> **TEXT PROVIDED**

The main risk with innovation gurus is that like the Pied Piper, they can entrance the unwary by sizzling the positives while bypassing (knowingly or unknowingly) the realities of resistance to change, power players and short-sighted stakeholders.

On our guru MAP, Masters are best at bridging the knowing/doing gap and keeping it bridged. Founded in 1983 and best known for QuickBooks, financial software gazelle Intuit turned over $US3.9 billion in 2011. Founder Scott Cook and his leadership team have been bridging the gap masterfully for two decades.

The pretenders offer brightly shimmering painted bridges that conceal a treacherous patchwork of gaps. The disciplined way is, after enjoying the business guru’s magical mystical tour, to step back, assess, engage and/or assassinate them with as much rigor as one would any supplier.

There being no better thing than a proven good theory, the best academic gurus practice praxis.

> **EXTRACTED DATA**
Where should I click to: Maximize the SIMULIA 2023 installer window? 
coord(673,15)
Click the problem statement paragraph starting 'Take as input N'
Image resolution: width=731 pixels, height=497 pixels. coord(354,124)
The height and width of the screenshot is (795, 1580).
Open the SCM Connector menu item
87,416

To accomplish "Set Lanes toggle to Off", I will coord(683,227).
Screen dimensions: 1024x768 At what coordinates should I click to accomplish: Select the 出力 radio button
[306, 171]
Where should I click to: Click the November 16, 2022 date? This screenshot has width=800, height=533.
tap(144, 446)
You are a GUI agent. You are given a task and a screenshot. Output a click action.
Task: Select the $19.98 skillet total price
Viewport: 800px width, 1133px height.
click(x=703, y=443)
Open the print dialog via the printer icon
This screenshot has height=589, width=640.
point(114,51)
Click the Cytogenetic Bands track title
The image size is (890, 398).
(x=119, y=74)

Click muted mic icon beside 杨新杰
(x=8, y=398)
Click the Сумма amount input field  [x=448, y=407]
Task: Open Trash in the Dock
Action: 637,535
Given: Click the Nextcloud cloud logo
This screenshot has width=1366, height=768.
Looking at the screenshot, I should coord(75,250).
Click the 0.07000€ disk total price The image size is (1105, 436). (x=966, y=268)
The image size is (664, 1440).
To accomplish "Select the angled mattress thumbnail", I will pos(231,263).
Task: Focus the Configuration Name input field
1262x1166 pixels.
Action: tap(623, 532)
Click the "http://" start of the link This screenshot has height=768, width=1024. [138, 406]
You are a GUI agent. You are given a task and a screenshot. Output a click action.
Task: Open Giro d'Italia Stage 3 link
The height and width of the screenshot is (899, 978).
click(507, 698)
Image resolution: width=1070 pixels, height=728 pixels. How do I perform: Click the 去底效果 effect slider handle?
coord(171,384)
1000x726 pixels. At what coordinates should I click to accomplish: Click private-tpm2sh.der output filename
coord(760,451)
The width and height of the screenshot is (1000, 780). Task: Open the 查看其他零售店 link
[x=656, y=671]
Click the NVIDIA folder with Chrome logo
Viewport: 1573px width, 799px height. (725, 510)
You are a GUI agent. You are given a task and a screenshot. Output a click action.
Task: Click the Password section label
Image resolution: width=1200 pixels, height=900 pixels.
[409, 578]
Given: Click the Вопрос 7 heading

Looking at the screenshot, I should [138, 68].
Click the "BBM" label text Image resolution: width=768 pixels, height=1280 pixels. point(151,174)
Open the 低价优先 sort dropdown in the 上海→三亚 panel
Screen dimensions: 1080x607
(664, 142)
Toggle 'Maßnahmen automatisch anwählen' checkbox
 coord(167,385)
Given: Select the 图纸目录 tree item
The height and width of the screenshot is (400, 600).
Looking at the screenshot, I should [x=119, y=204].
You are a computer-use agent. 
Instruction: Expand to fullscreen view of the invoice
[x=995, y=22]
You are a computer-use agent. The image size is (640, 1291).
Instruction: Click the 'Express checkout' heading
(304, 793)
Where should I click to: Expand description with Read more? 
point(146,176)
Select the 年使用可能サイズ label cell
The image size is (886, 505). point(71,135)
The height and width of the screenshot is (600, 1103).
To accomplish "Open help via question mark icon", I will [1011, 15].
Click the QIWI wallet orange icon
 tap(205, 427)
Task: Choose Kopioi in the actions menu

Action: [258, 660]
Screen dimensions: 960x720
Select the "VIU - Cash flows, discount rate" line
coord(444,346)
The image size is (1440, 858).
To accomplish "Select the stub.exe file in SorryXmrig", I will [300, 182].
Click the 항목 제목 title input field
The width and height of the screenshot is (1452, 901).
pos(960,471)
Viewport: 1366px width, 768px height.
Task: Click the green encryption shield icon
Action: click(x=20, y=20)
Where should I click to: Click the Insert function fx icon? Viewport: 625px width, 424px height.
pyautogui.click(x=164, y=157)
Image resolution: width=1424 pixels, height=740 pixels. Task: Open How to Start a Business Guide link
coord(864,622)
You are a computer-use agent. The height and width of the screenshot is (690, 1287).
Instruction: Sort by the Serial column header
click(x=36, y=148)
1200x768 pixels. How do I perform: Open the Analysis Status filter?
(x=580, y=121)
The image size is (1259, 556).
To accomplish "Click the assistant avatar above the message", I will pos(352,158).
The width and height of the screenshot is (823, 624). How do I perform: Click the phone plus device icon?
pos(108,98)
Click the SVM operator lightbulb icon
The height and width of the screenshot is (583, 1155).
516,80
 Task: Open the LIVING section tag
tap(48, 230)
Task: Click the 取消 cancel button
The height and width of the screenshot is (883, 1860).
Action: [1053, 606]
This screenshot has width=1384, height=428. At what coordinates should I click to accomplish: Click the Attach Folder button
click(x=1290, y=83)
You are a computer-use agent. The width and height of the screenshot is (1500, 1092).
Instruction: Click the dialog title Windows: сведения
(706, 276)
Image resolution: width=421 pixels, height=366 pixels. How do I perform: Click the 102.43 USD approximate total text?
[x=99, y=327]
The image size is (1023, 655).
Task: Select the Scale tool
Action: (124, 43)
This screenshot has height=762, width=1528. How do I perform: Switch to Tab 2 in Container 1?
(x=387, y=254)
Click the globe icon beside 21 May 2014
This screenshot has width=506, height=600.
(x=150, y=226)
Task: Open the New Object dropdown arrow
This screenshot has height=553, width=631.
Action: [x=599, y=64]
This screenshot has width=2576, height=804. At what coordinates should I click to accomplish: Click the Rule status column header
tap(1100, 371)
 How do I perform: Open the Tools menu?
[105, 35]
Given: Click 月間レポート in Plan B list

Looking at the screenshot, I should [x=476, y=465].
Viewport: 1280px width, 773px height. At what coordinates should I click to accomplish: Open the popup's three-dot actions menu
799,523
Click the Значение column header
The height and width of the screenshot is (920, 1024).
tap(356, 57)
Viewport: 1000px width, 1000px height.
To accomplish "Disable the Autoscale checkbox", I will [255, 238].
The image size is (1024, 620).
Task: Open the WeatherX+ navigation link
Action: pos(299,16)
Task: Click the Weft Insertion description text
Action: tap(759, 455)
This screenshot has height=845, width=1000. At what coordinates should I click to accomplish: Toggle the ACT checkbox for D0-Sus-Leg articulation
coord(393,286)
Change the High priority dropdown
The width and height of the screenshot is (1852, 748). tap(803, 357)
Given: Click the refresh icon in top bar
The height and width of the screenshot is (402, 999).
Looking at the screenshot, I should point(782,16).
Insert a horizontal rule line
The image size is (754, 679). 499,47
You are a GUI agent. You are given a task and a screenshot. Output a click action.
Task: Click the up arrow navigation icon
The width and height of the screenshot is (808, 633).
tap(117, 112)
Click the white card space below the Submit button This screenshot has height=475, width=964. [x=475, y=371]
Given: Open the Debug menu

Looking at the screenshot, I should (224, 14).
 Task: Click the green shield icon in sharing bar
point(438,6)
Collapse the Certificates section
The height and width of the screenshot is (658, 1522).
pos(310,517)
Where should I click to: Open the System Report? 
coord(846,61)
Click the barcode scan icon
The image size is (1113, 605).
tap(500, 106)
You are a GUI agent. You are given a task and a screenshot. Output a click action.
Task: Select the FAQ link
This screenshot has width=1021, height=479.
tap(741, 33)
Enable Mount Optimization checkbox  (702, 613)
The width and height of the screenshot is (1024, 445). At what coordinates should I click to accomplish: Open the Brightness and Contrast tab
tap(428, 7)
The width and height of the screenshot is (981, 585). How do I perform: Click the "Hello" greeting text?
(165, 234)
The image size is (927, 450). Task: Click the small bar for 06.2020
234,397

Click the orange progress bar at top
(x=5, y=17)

> **YOUR TASKS**
1/ Repeat the passage on innovation gurus word for word, starting at "On our guru" and ending at "would any supplier.".
2/ According to the passage on innovation gurus, how much did Intuit turn over in 2011?

> **ANSWERS GIVEN**
1/
On our guru MAP, Masters are best at bridging the knowing/doing gap and keeping it bridged. Founded in 1983 and best known for QuickBooks, financial software gazelle Intuit turned over $US3.9 billion in 2011. Founder Scott Cook and his leadership team have been bridging the gap masterfully for two decades.

The pretenders offer brightly shimmering painted bridges that conceal a treacherous patchwork of gaps. The disciplined way is, after enjoying the business guru’s magical mystical tour, to step back, assess, engage and/or assassinate them with as much rigor as one would any supplier.

2/ $US3.9 billion.